— begin Source —
A COMPARATIVE STUDY OF THE IMAGE OF WOMAN IN THE NOVELS

OF SHOBHA DE AND NAYANTARA SAHGAL

*Dr. Jaya Tiwari

Professor and Head, Department of English

Govt. D.B.Girls’ Post Graduate Autonomous

College Raipur (C.G.)

** Mrs. Mahima Gautam

Asstt. Prof. (English)

MATS University, Raipur (C.G.)

Abstract:-

Key words:- Feminism, Self-realization, Indian women, New Woman

Indian Literature in English has journeyed a long way to achieve its present glory and grandeur. At present a number of women writers through their writings offer penetrative insight into the complex issues of life. The fictional concerns of these women writers analyze the world of women, their sufferings as victims of male hegemony; they also express social, economic and political upheavals in Indian society. Among these women writers Shobha De and Nayantara Sahgal has earned a separate space for their particular attention towards psychological insight and existential concerns. These new generation of writers talked about the self-realization of women. The high class, educated, sensible women became protagonist in t heir novels. Their women were new class of women whose lives were not infested by problems of dowry or poverty. These Indian women lived a blessed life as far as material standards are concerned, but there was something wanting, some vacuum in their lives. These women were facing the problem of identity. They show concern about basic human problems and to them woman is a mother, a wife, a daughter, a housewife, a working woman and above all she is a woman. Their women are the victims of a male-dominated society. In their novels men are not always sinners or oppressors. They explore the identity of the oppressor and show a holistic approach to the problems of women through their novels. They have raised woman’s issues and strove to reach to their solutions as well. An attempt has been made through this paper about the status of Indian women in the writings of Shobha De and Nayantara Sahgal in which they represent new morality, according to which woman is not to be taken as a mere toy, an object of lust and momentary pleasure, but man’s equal and honored partner. Their women characters undoubtedly reveal their feminist ideology. The paper seeks to provide a comparative study of the image of woman in the novels of Shobha De and Nayantara Sahgal.

Shobha De graduated from St. Xavier’s College Mumbai, has been: a super model, celebrity journalist, magazine editor, columnist, wife, mother, social commentator and T.V. scriptwriter. She projects the image of the upper-class woman in contemporary India. She has an extraordinary ability to discuss the very sensitive aspects of human relationship in general and man-woman relationship in particular. She believes in a very frank narration of incidents and openheartedness. Nothing is reserved in her fiction. It is in this respect Shobha De differs considerably from other Indian Women Novelists in English. In her novels more emphasis is on the image of woman. Itis revealed in the form of her critical comments on the new emerging woman of modern cosmopolitan India. She portrays a variety of women from the traditional, subjugated and marginalized to the extremely modern and liberated women. She explored the lives of bored housewives and their loveless rich husbands and family. Her novels mirror the life styles of the elite and the middle classes of urban world. Her style of discussing woman’s issue in her novels is quite challenging and untraditional.
— end Source —
— begin Source material —
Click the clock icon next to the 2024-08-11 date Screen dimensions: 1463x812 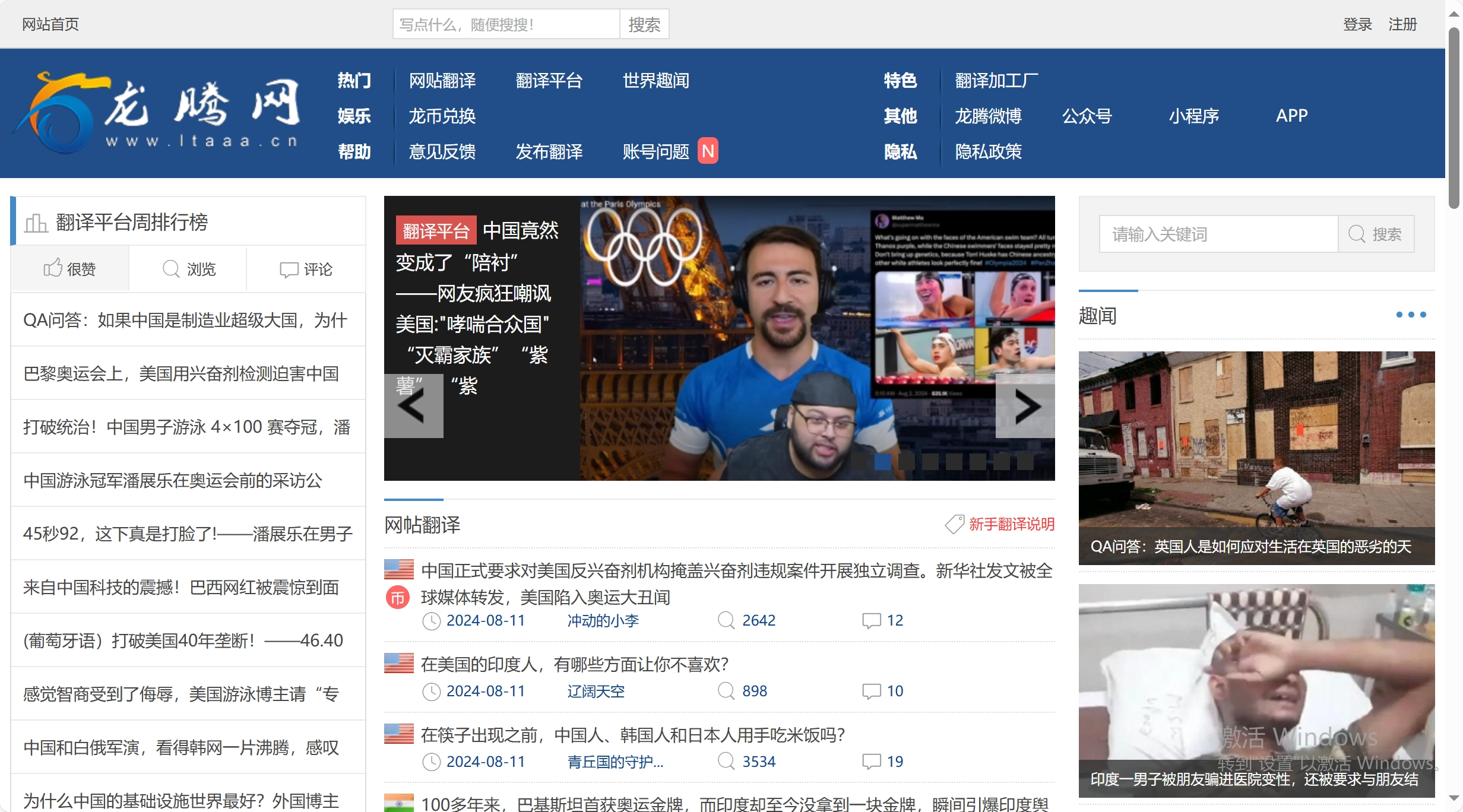click(x=432, y=621)
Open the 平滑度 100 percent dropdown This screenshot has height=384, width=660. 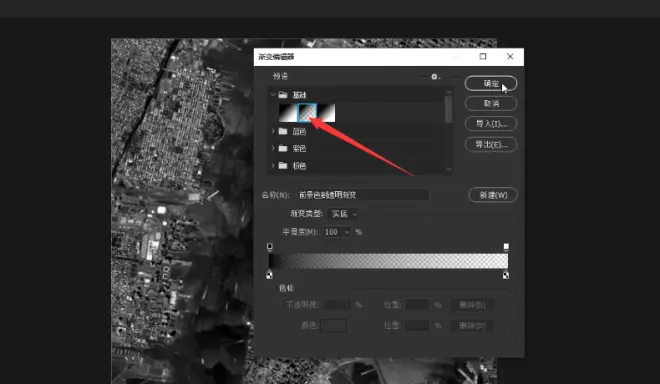(337, 232)
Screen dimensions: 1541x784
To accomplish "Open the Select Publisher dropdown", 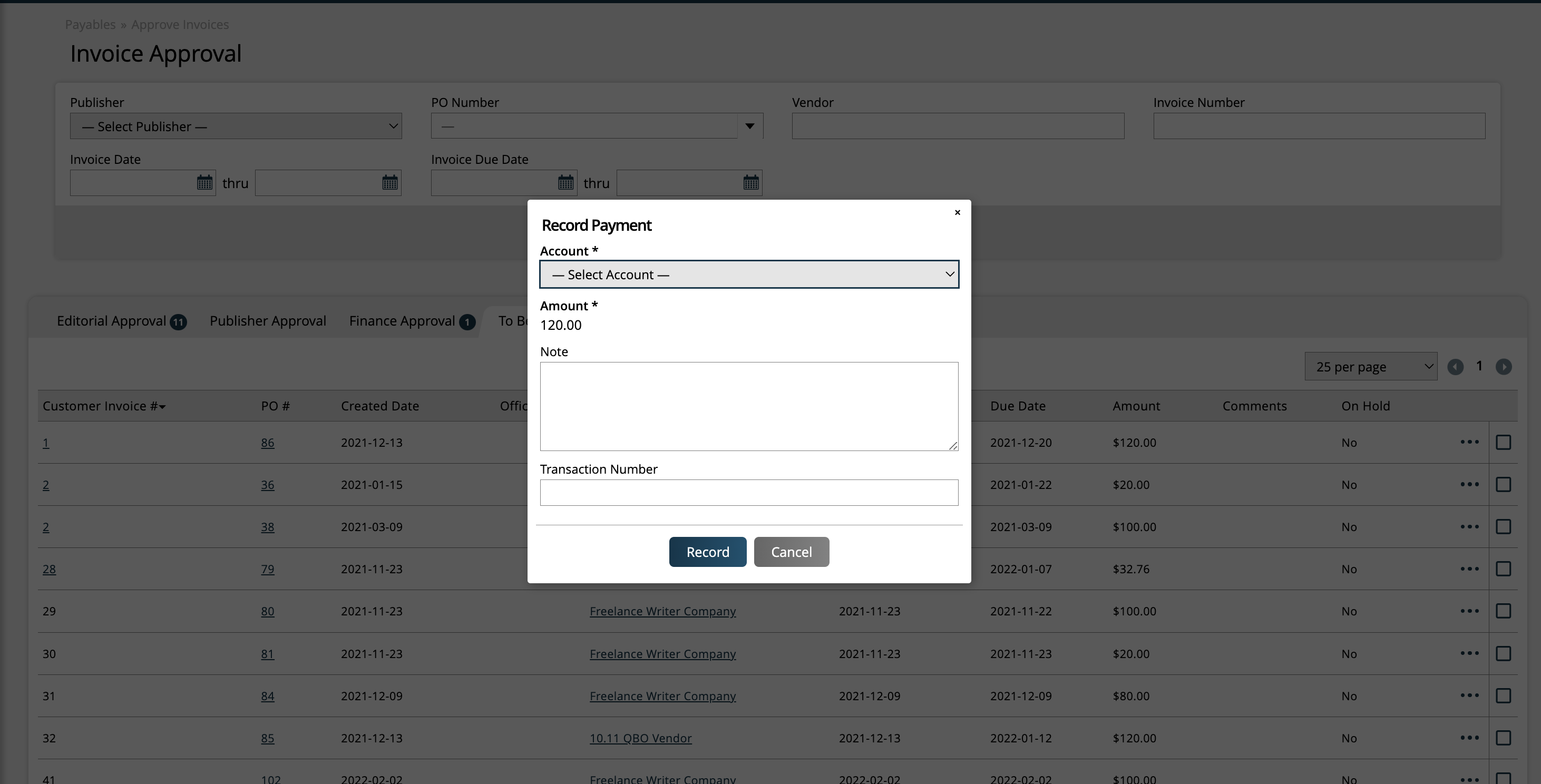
— end Source material —
**Exercise:**
Continue the comparative study of women in the novels of Shobha De and Nayantara Sahgal, beginning after its final sentence.

**Reply to the task:**
Women in her novels are represented as sexually liberated and free thinkers who have been termed as ‘New Woman’. These so called new women are much more physically active and athletically strong than their mothers. Feminist New Style, a journal (1927) declared that “The new woman is a blend of physical freedom, sexuality and stamina with feminist self-assertiveness and traditional domestic feminity, a woman who can combine pleasure, career and marriage. They are eager to participate in pleasure as they would do in play, work etc.”All her women are rebellious modern Indian women who challenge the orthodoxy of social taboos. They are different from the sexually ignorant Indian women, who feel that sex is as unpleasant subjection to man’s desire necessary in order to have offspring. Her women challenge this traditional set up in the society. They are more assertive, domineering and bold in comparison to men. They are not submissive and guilty of their affairs. The women in Shobha De’s novels rebuild their lost fortunes; make all efforts to look glamorous by losing weight and spending money in massage parlours. They try to look and act differently from the conventional and traditional women. They love to fall in love with their looks by which they try to attract people. It gives them immense pleasure when people fall head to heels in love with them and they are least concerned about it. Shobha De does not believe in describing her women characters as love slaves or mere help mates at home, as a writer she tries to mirror her feminist mindset while portraying women in her novels. A broader evaluation of her work reveals her protest against the good old image of woman who can’t live the way she wants to and do things the way she wants to.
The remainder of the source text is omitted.